> **Work task**
For each line below with the word "button", write out a copy.

(Collected data entries)
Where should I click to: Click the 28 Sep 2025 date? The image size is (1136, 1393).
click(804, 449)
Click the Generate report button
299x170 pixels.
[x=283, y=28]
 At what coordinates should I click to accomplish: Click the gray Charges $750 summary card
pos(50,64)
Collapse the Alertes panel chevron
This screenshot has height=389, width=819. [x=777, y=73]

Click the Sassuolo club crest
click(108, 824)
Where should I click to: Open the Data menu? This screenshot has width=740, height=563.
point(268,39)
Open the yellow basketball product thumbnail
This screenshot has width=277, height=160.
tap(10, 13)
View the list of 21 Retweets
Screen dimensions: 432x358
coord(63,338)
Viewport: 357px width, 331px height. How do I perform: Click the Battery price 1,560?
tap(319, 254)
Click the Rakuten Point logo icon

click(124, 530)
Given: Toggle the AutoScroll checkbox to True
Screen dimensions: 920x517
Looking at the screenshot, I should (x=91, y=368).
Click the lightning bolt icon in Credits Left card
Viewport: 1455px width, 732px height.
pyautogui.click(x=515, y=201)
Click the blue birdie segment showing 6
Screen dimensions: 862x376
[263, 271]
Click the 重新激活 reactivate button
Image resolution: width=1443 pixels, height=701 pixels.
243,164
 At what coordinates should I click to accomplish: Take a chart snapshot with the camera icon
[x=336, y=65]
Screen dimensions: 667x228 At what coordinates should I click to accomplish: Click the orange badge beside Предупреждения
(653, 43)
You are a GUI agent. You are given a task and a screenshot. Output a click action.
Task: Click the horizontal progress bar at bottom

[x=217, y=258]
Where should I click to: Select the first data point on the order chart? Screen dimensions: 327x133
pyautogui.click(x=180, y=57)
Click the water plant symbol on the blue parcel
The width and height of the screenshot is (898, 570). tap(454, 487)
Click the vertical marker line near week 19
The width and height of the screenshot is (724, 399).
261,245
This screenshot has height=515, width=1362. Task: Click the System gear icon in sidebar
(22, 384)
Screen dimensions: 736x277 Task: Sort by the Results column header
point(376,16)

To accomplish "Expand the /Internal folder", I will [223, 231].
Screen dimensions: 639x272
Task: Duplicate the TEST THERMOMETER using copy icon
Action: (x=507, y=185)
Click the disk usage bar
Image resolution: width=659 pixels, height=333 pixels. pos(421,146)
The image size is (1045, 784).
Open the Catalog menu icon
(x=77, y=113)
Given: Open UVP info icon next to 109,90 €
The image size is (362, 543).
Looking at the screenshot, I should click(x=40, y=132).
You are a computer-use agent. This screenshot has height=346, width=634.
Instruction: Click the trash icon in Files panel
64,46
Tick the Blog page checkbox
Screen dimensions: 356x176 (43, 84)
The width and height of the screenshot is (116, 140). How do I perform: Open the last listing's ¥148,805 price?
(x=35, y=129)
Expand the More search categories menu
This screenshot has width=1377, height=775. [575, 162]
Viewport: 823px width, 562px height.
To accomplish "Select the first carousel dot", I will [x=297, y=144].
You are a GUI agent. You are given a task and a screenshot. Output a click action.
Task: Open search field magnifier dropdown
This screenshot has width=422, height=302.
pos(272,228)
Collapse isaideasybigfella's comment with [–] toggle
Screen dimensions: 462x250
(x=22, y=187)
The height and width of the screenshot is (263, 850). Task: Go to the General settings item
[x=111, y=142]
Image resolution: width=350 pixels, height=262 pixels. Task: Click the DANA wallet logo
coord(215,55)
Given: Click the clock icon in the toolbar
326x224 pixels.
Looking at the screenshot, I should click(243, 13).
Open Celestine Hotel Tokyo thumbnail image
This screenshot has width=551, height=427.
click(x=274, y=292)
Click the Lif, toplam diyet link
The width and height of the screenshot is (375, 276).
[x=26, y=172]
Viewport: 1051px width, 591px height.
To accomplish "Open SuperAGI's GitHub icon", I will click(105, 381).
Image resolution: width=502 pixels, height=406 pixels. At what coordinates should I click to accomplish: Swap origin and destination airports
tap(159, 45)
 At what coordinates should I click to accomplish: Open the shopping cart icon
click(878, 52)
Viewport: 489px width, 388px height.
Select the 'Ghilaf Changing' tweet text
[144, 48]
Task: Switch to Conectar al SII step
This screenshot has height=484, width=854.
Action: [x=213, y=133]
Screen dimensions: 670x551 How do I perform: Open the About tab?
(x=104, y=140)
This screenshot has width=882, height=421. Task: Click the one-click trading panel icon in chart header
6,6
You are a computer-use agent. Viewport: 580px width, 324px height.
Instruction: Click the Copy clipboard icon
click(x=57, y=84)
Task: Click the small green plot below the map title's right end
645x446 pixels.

> **Response to the exercise**
Click the Generate report button
Click the 重新激活 reactivate button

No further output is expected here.